Кстати, почему в тот день не включили сирену из-за внезапной проверки, – так и осталось неизвестным.

Йося Фольц

Конечно, в части боролись с «моральным разложением» солдат, но возможности были ограничены. Увещевания и наряды – весь небогатый набор карательных мер.

Наша часть была очень маленькая (по штату – человек 200, а на самом деле – не больше 70), но и поблизости нигде гауптвахты не было. Ближайшая – в городе Стрый, еще – в Ивано-Франковске, ну, и во Львове, конечно.

Поэтому наше начальство всеми силами старалось не доводить дело до губы, а любыми способами разбираться с нарушителями дисциплины на месте, не привлекая особо ничьего внимания. А иначе получался скандал на весь белый свет.

Но попадаются такие солдаты, с которыми справиться бывает невозможно. Их охватывает что-то вроде весеннего обострения, или антисоциального безумия, и они начинают вообще отвергать навязываемые им правила. Таким у нас был Йося Фольц.

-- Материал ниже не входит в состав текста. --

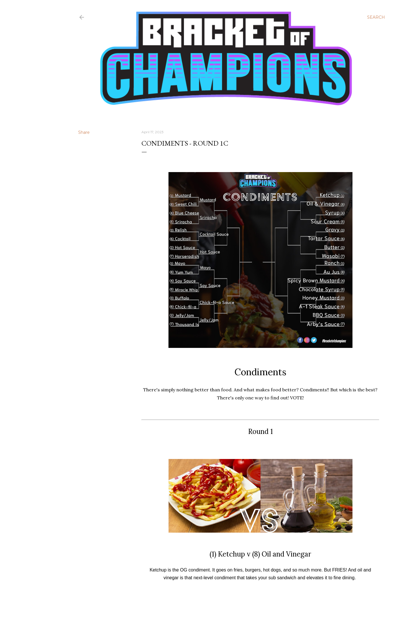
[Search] (376, 17)
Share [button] (84, 132)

Он был моего призыва и попал к нам довольно поздно. Прежний повар ушел на дембель, и к нам перевели Йосю из другой части. Он был тоже из Караганды, как и большинство моих друзей. К трем немцам в моем призыве – Саше Детцелю, Леве Лучеру и Йосе Бенгарду прибавился четвертый.

Он мгновенно влился в наш дружный коллектив. Поваром он был отличным – пятого разряда, ресторанного класса. Правда, продукты у нас были не ресторанные, но поначалу и из них Йося творил чудеса. А моя жизнь стала почти счастливой!

Дело в том, что я имел к кухне самое непосредственное отношение. Наши командиры, понимая, что я являюсь в части кем-то вроде узаконенного бездельника, навешивали на меня разные другие обязанности. Сначала я стал председателем совета ленинской комнаты. Написал в результате один раз жалкую бумажку для замполита, что-то вроде отчета, – и затем забыл про эту обязанность навсегда.

А потом меня назначили командиром хозотделения. Таким образом, транспортные шоферы, каптёрщик и, конечно, повар, стали моими подчиненными.

Это была преотличная должность! Йося меня обкармливал. А кухня стала нашим клубом. Можно было, конечно, сидеть в моей каптёрке, но у нее был один существеннейший недостаток – она была расположена рядом с кабинетами всего дивизионного начальства – командира, замполита и начштаба.

Кухня же была самым отдаленным местом в казарме. Так что мы там выпивали, если было что, и жарили хлеб на масле, оставшемся после приготовления рыбы. Это было наше любимое лакомство!

Итак, мы с Йосей зажили на кухне роскошной жизнью. Но длилось это недолго.

Он сходу и скопом невзлюбил все наше начальство и первым делом повел борьбу за право отращивать усы и баки. А по вечерам, после рабочего дня, во время уборки кухни, во всю глотку распевал немецкие песни.

Поначалу Йося чуть не сутками торчал у плиты. И вдруг его словно какая-то муха укусила!